Top of DATA PROVIDED

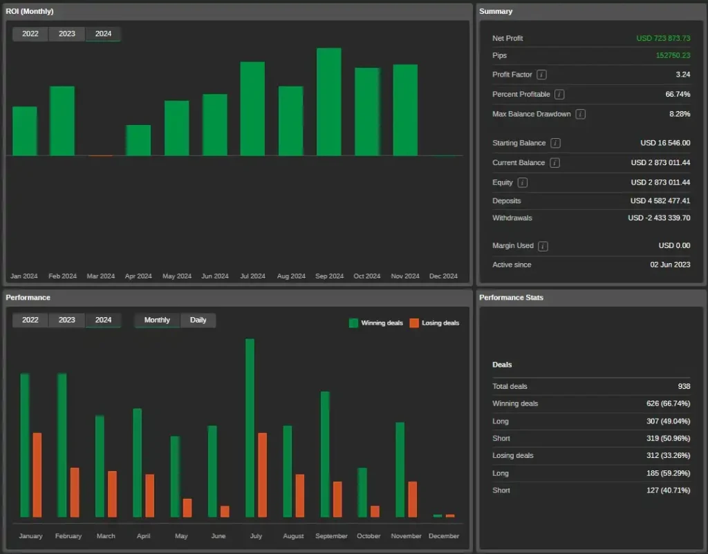This screenshot has height=554, width=708.
Task: Select 2023 in the Performance panel
Action: 67,320
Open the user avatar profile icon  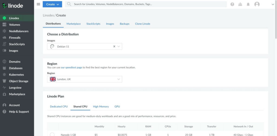click(x=257, y=4)
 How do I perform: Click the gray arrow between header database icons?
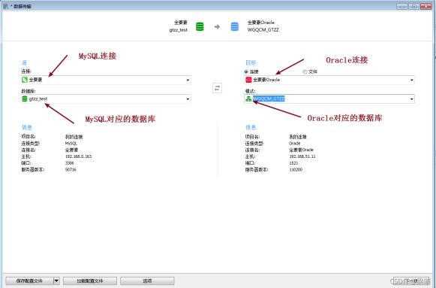click(x=217, y=27)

Bottom of DATA PROVIDED

Starting with the line that contains "How do I perform: Click", reproduce every line down to the end of the listing above, both endpoints included. Pictures stay out.

PROBLEM SOLUTION:
 How do I perform: Click the gray arrow between header database icons?
click(x=217, y=27)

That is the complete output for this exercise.